Bittl noted to TCTMD that it’s unlikely that serial evaluation of mild mucosal erosion would prove useful in everyday practice. “The things that really count are . . . upper GI bleeding and symptomatic ulcers. So the background high rate of mucosal [injury] is an interesting investigative finding, but of little clinical significance,” he said.

That doesn’t undermine the study’s message that single antiplatelet therapy is safer, Bittl noted. In the big scheme of things, “single antiplatelet therapy with aspirin or, say, clopidogrel probably doubles the risk of GI injury compared to using nothing at all. And then on top of that, if you go from single to dual antiplatelet therapy you increase the risk of major bleeding and GI injury by at least 60% or more. . . . .But you have to balance the risk against the likelihood of an ischemic event.”

It also points to directions for future research. Based on this study and others, said Bittl, “we now have come to believe that it’s not the direct GI toxicity of the antiplatelet agents that causes mucosal injury, but perhaps it’s their antiplatelet effect. Since ticagrelor is a more-potent antiplatelet agent than clopidogrel, it would be important [to study].”

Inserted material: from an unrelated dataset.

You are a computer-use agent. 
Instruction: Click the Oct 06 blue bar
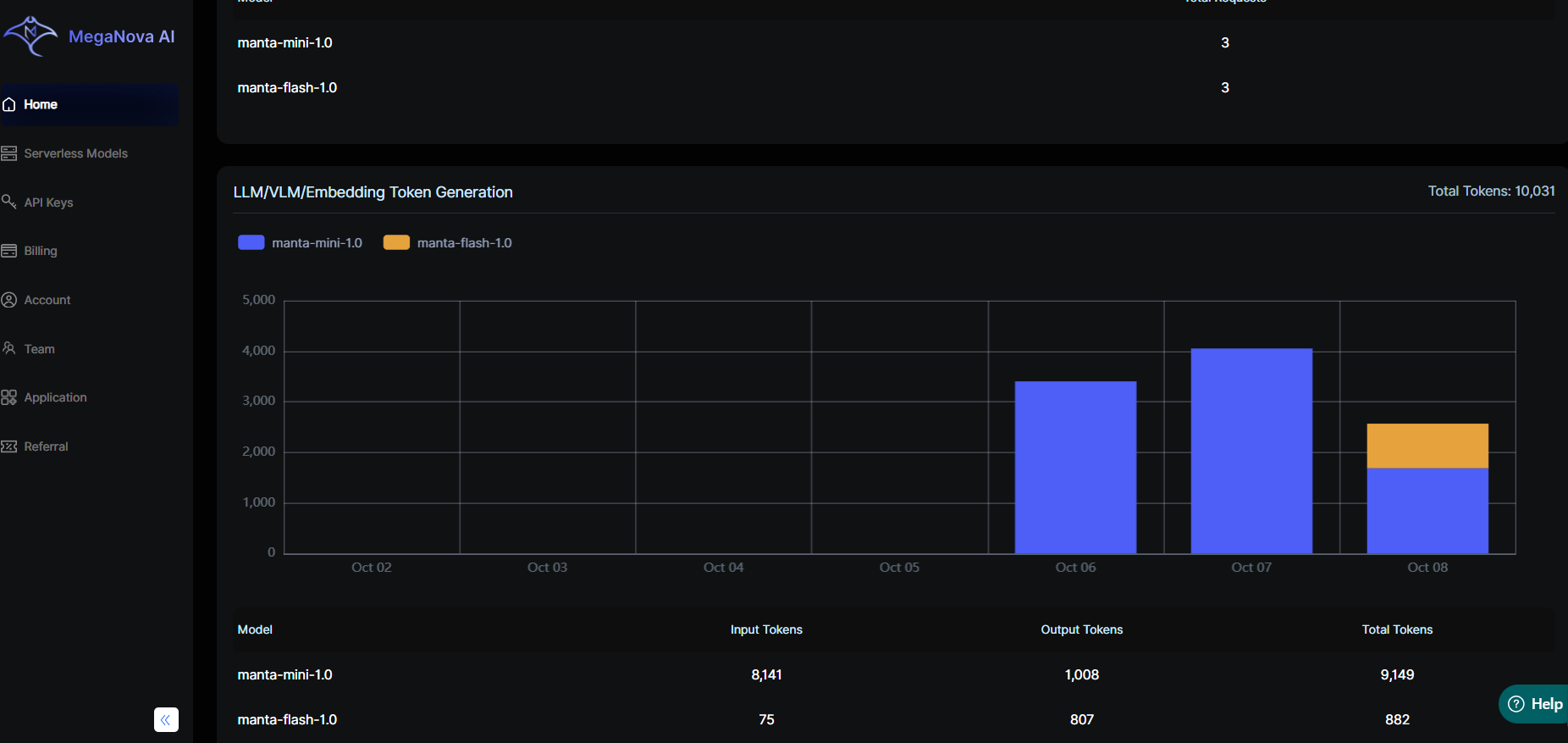point(1075,467)
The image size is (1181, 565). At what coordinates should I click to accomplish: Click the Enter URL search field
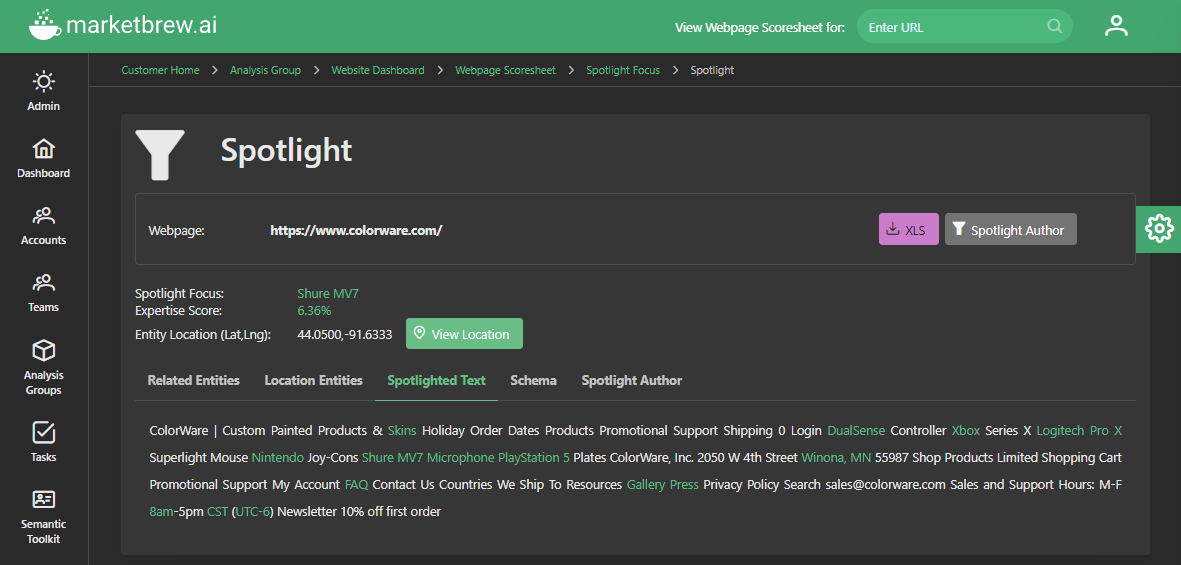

Roxana Mehran, MD (Icahn School of Medicine at Mount Sinai, New York, NY), who moderated the press briefing, said that what struck her most was the lack of difference between aspirin and clopidogrel in OPT-PEACE. “I believe this wholeheartedly: that the gastrointestinal injury between Plavix and aspirin should be different. And we didn’t see that here this trial,” Mehran said, suggesting that this comparison could be underpowered.

There was a trend toward more bleeding with clopidogrel versus aspirin (8.3% vs 3.6%), though the P value was insignificant at 0.07.

Pascal Vranckx, MD, PhD (Hartcentrum Hasselt, Belgium), said, “I would’ve expected the reverse, to be honest. I would have expected more erosions with aspirin than with clopidogrel. But I must say I was blown away by the innovative structure of the design of this study. And then if you look over time, that indeed these erosions were decreasing was something I didn’t quite understand.”

Even if bleeds didn’t rise to the level of BARC, “at least this technology should pick up something” to tease out tiny disparities, Vranckx observed.

Li agreed the similarity was a surprise.

When it comes to clinical use, Li told TCTMD that the best application of magnetically-controlled capsule endoscopy would be patients at high risk—not the low-risk patients studied in OPT-PEACE. The system’s cost is around ¥3,000, or $400 US dollars, per procedure, he said.

Note: Senior study author Gregg Stone, MD, is a faculty member of the Cardiovascular Research Foundation, the publisher of TCTMD.